Does every URI identify a resource? (Was:Re: namespace usage as assertions)

Dan Connolly wrote:

> "Manola,Frank A." wrote:
> >
> > This is probably a really dumb question at this point in the discussion,
> > but as it relates to the RDF model of assertions being attributable to
> > individuals, I'd like to get the point nailed down.
> >
> > To wit:  isn't it the case at the moment that, since the URIs that
> > identify namespaces may actually point to nothing,
>
> That's not the case. Every URI, by definition, identifies/points to a
> resource.
> URI means "Uniform Resource Identifier"; URIs identify resources.
> cf RFC2396 for the exact definition.

What RFC2396 says (Sec. 1) is: "Uniform Resource Identifiers (URI) provide a
simple and extensible means for identifying a resource."  To paraphrase: if
you want to identify a resource, a URI is the right tool for the task.  A
resource, according to RFC2396, is anything that has identity.  Examples are
electronic documents, weather report services, human beings, corporations,
and books in a library.

Dan, you're making the inference that "a URI can identify a resource" implies
"a URI necessarily identifies a resource".   I don't see the logical
justification for that inference.   A URI is a syntactic form, but nothing in
RFC2396, the defining document for URIs, says that it is necessarily anything
more than a syntactic form.   Usually when I write a syntactically correct
English sentence I intend it to convey some meaning, but there are
syntactically correct English sentences that have no meaning at all.

URIs may have identification of resources as their intended purpose, but that
doesn't prevent their being used for other purposes, any more than the
intended use of a shovel as a device for moving earth prevents me from using
a shovel as a walking stick.    The authors of the namespace spec appear to
have such an alternate use in mind, namely, URIs as strings that are
suggestive and can easily be made unique.

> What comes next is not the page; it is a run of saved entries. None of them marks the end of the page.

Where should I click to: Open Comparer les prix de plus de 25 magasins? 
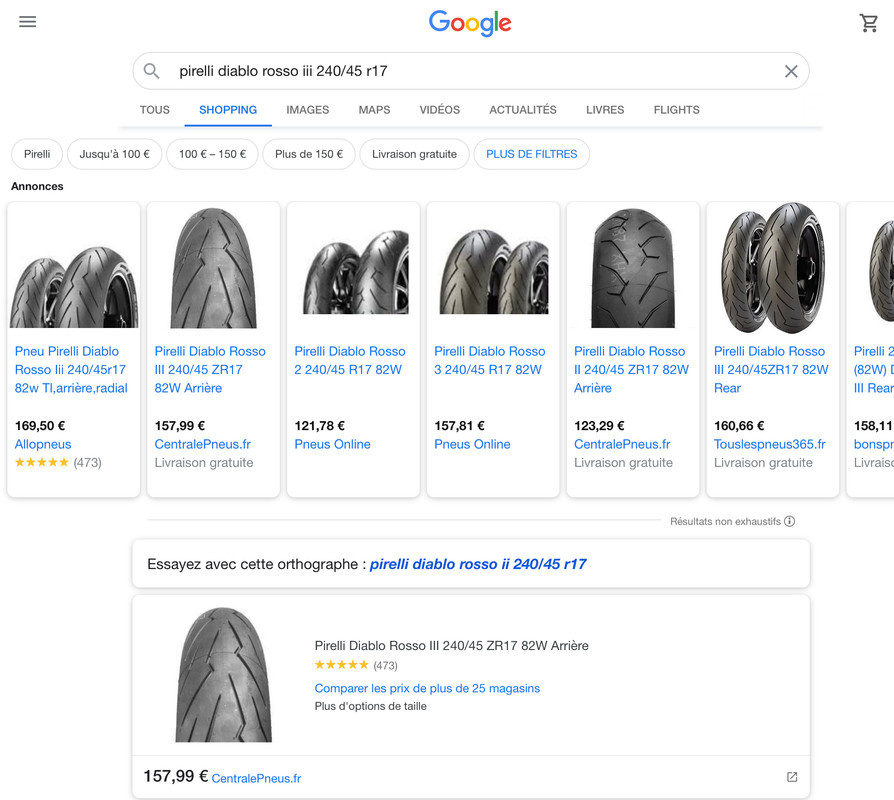coord(427,688)
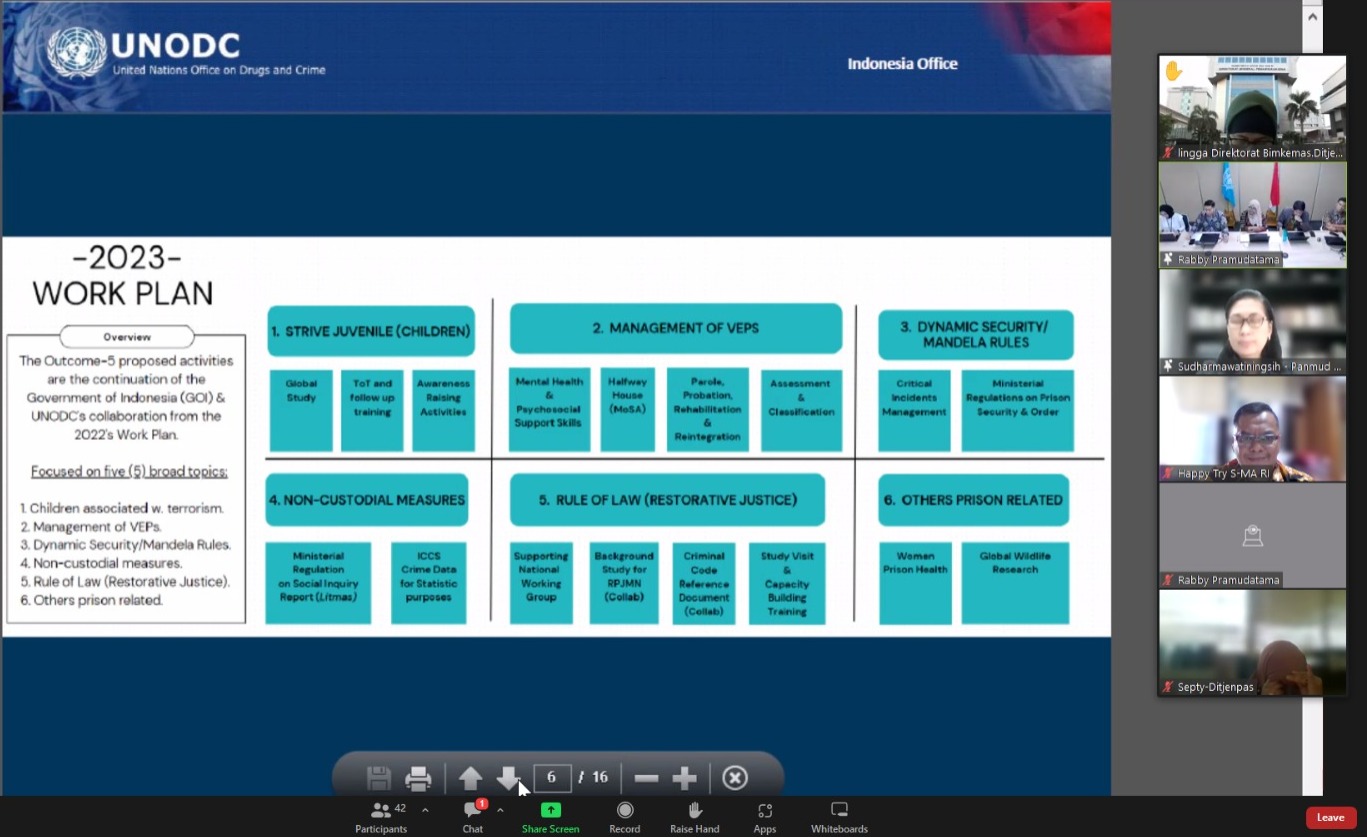
Task: Toggle Raise Hand
Action: click(695, 817)
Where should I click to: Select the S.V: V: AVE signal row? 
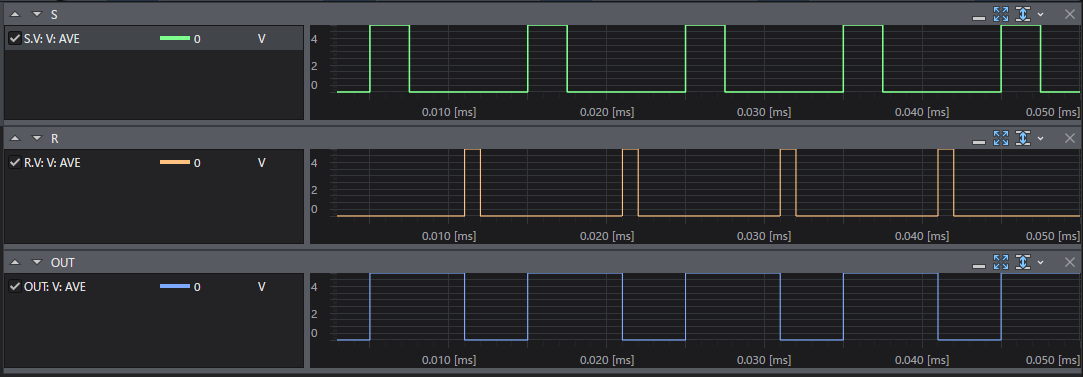coord(154,39)
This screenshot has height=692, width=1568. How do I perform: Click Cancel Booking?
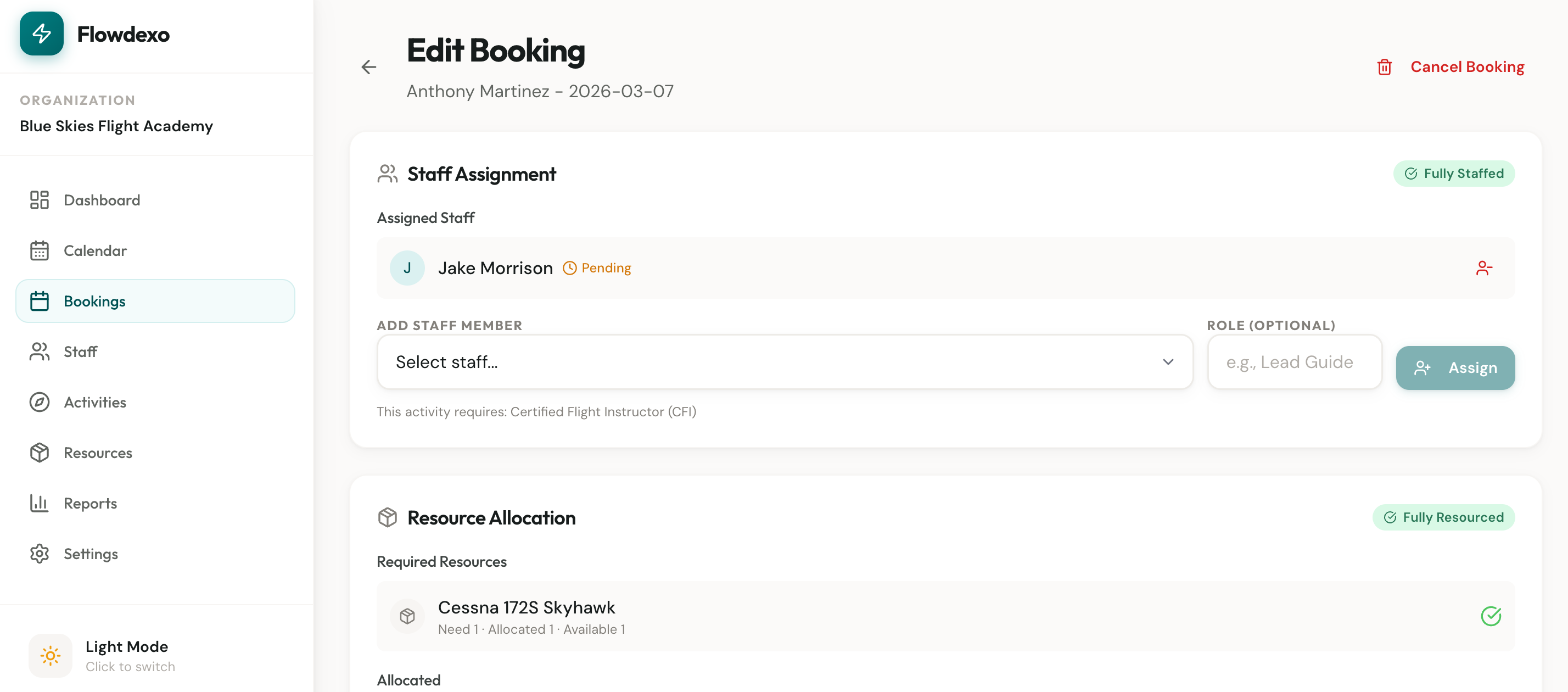tap(1468, 67)
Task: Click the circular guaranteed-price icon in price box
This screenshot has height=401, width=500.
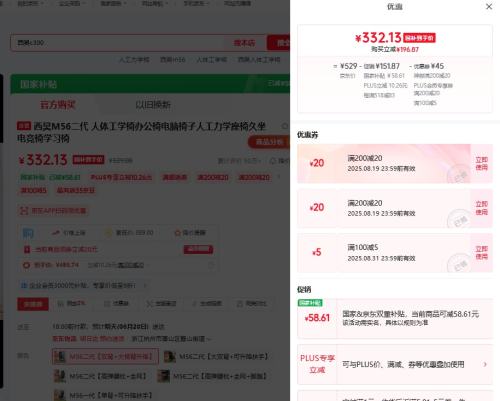Action: click(26, 265)
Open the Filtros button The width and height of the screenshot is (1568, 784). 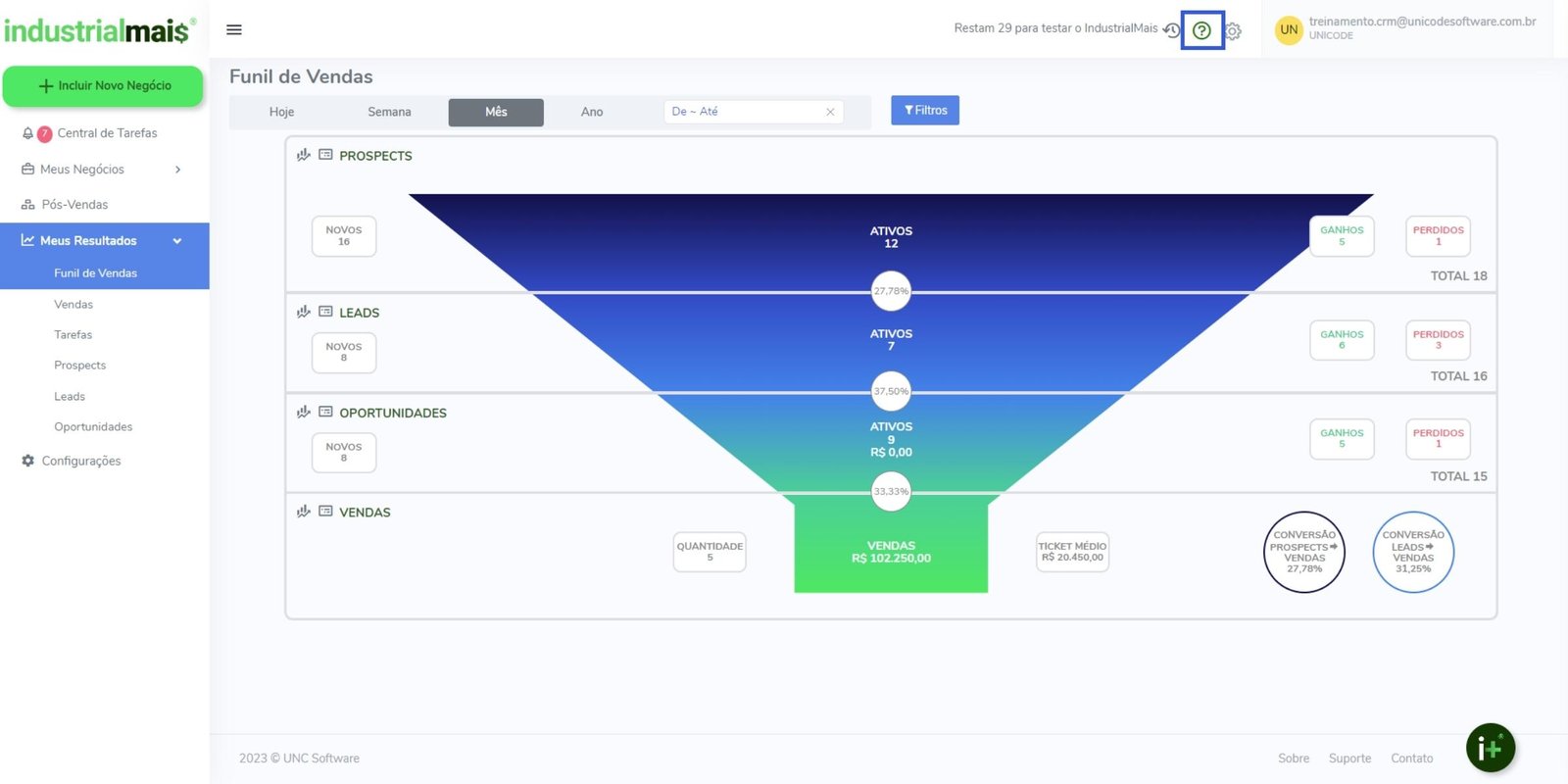(924, 111)
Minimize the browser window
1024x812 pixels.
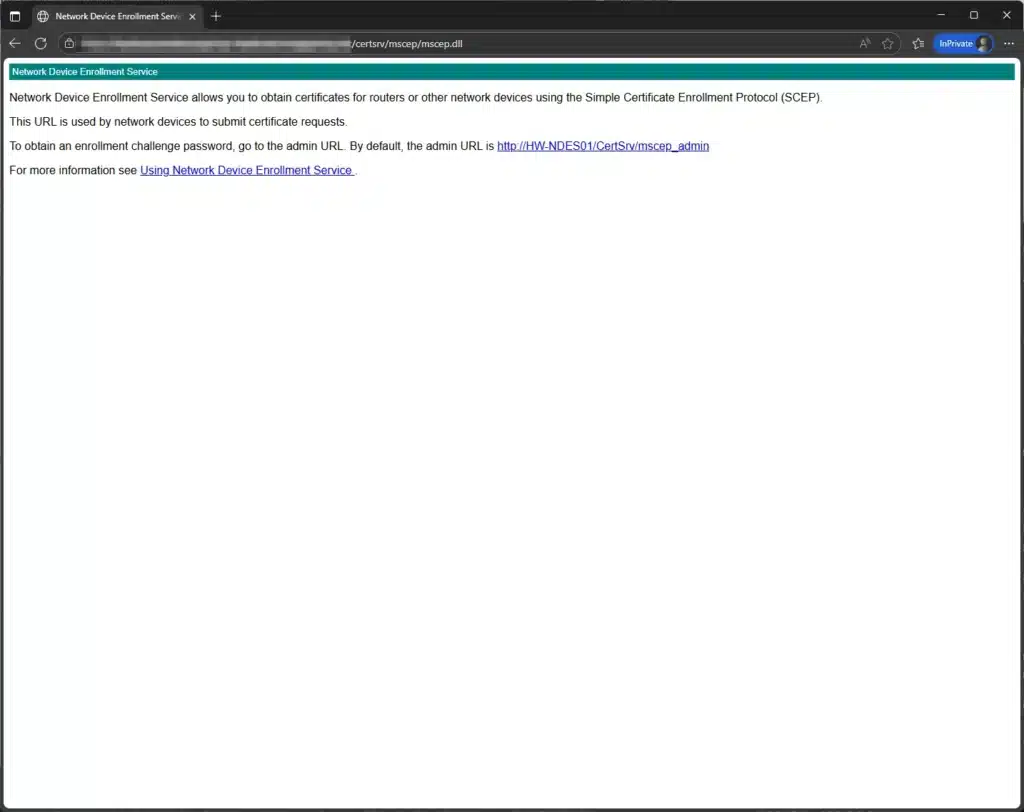(x=940, y=16)
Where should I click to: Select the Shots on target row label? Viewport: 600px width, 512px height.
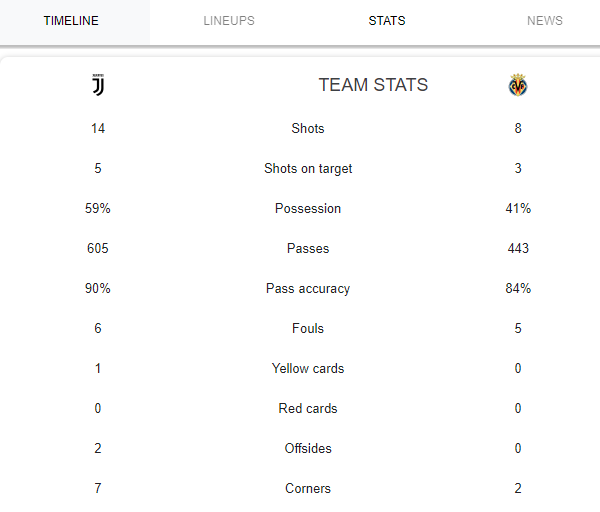pyautogui.click(x=308, y=168)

You might take the view, I suppose, that the very act of writing down a URI
creates a resource, even if that resource is entirely ethereal in nature and
has no meaning or definition beyond the URI that created it.   Nothing in
RFC2396 contradicts that view.  But you seem to be looking for more: that the
resource identified by a namespace name somehow provides information about
the namespace beyond what can be inferred from the namespace name itself.

According to the namespace spec there's nothing wrong with using
"mailto://connolly@w3.org" as a namespace name.  Presumably the resource thus
identified is your mailbox.  But how could that resource possibly provide
useful information about the specific names used in that namespace?  Is
someone supposed to send you email to ask for it?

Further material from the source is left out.